One of the strategies that a publisher sometimes asks of an established author is to publish the “new” genre writings under a nom de plume. Pen names represent a time-honored practice—you didn’t think that Mark Twain, George Orwell, George Sand, Zane Grey and Lewis Carroll were the authors’ birth names, did you?


What other reasons do people have for choosing pen names? One reason is to create a type of distance from one’s own real name. I know that when I was an insecure teenager, having the birth name of Celeste Latayne Colvett had no advantages I could think of. So I really, really, really wanted to change my name to Jody Sue to prove that I was golly-gee-Molly-Mormon okay.


I myself published a children’s book, The Dream Quilt (Waterbrook Press) under a pen name, the first names of my two children, Celeste Ryan. There may be a reason to dust it off and use it again.


So, readers, what is your favorite pen name? Do you have or do you want to have a pen name; and if so, what is it?

27 comments:

BK said...

Yes, the name adjustment was wise on the part of Mr. Grey. I think it'd be kind of hard to sell westerns if Pearl Gray was the name on the cover. 8-)

I can't use Brenda Jackson because there is already an author named Brenda Jackson. So I figure on simply going with B.K. Jackson (even though there is also a jazz player that goes by this name). But I also want a gender-neutral name instead of my full name because I write more male-protag dominated stories than most folks.

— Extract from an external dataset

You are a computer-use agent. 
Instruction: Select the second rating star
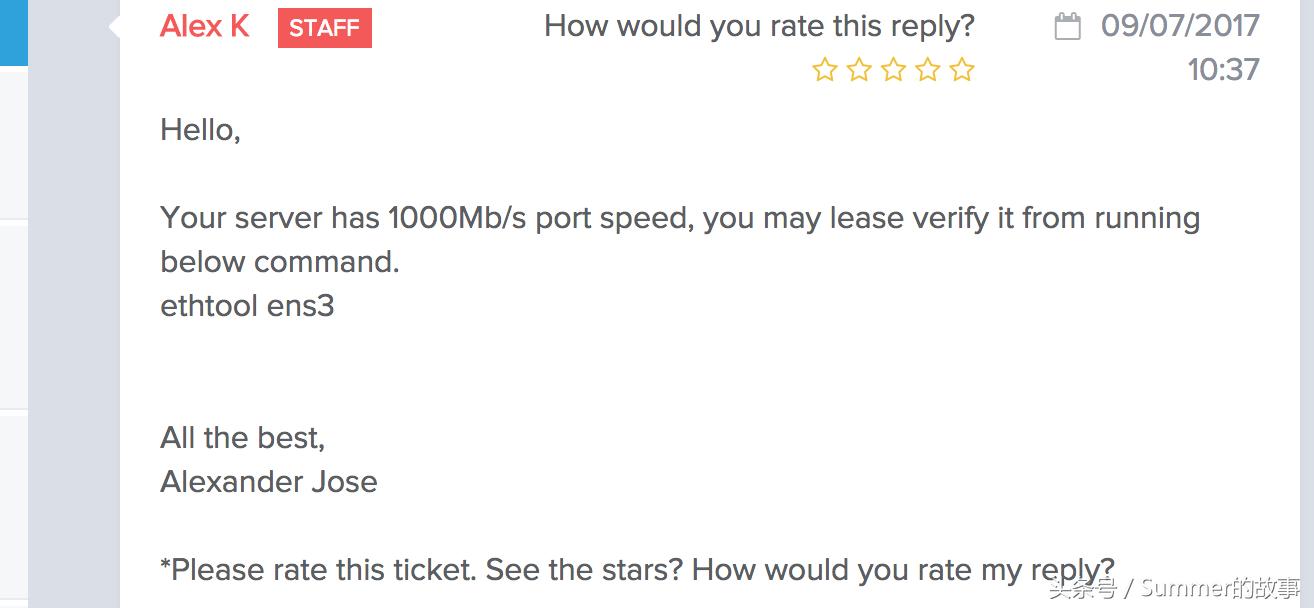click(858, 70)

Wendy Paine Miller said...

No pen name for now, but I'll be thinking of one today. I'm trapped under heaps of snow and my kids have been home for days. Heck, maybe I'll let them choose one for me.

~ Wendy

Nicole said...

In my seventh novel the heroine is a mystery novelist whose pen name is Cabin LuCaine.

Maybe if I write a mystery, I'll use that name. ;)

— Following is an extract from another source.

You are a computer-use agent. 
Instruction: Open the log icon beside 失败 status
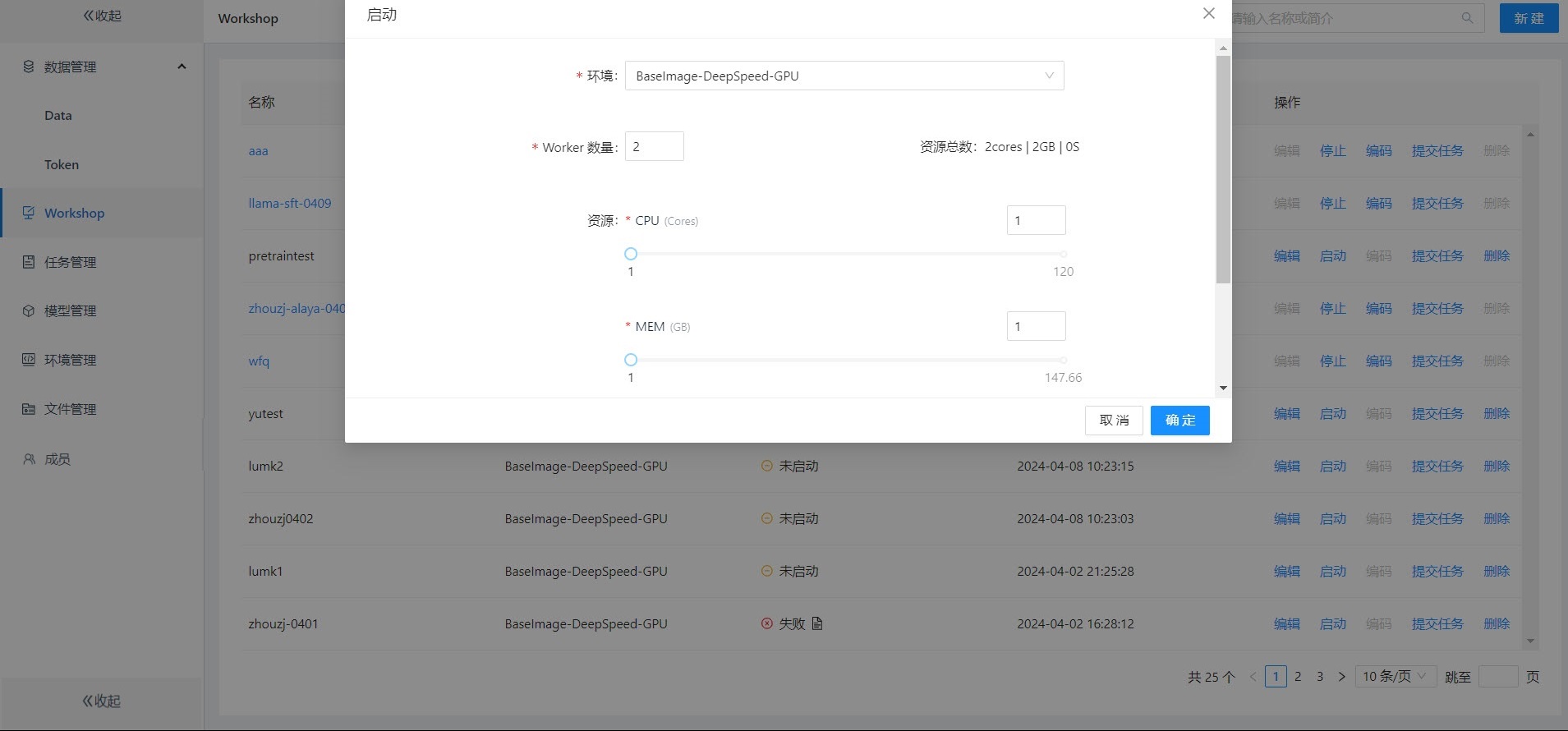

Debbie Fuller Thomas said...

I would probably incorporate some part of my mother's or father's names in there somewhere. Something I wouldn't have trouble remembering! :)

Marian said...

I used Minnie Beekman (a variation of my maiden name) for a family life column. An instructor at journalism school believed my parents had privileged me with extraordinary byline material...something to do with double consonants and double vowels.

Heather said...

I use my first two initials and last name for writing, so it's kind of a pen name. When I told my writing mentor back in 09 that I was going to marry a guy by the last name of Titus, she said, "Oh, H. A. Titus would be a wonderful name for a fantasy writer!" And it stuck! :0)

Ellen Staley said...

Not sure if I will use my real name or go with the pen name E. Patriarche. The pen name seems more masculine which might be advantageous.

At this point there appear to be no authors with either name, if I researched sufficiently.

Latayne C Scott said...

I am really glad you all are sharing your thoughts on this issue. It's funny how we decide what we want after the word "by" on our writing.

In my case, my first book was about why I left Mormonism. I had published under my maiden name, and so I wanted to make sure it was part of my byline. Thus my first book was published under Latayne Colvett Scott. Then with subsequent books I shortened it to Latayne C. Scott.

I'm loving this discussion!

Meg Moseley said...

I started going by a nickname a few years ago because there's already a published novelist by my name. She did me a favor. The nickname is short and can't be misspelled.

I've thought about using a pen name for a different genre. I've written a novel that my agent likes, but it's radically different from my other work. Developing just one brand is a lot of work, though, and I'm not sure I have the time and energy to develop two.

MandyB said...

An interesting subject. I am using a combination of my maiden name & married name because I want to carry my father's name with me. I think he would have got a kick out of it. If I was asked to use a pen name I would use Francesca Eve. A combination of my favorite name and my maiden name.
Thank you for the subject Latayne.

Bonnie Grove said...

If I were to use a pen name, it would be a chance to be ironicly transparent while hiding.
Something like:

I.M. Tiredhungryandpoor.

U. Shud Buythisbook

Kathleen Popa said...

Latayne, I always thought the middle initial added a certain gravitas to your image. It brought to mind names like Arthur C. Clarke, Edward R. Murrow, Edward G. Robinson. I.M. Tiredhungryandpoor.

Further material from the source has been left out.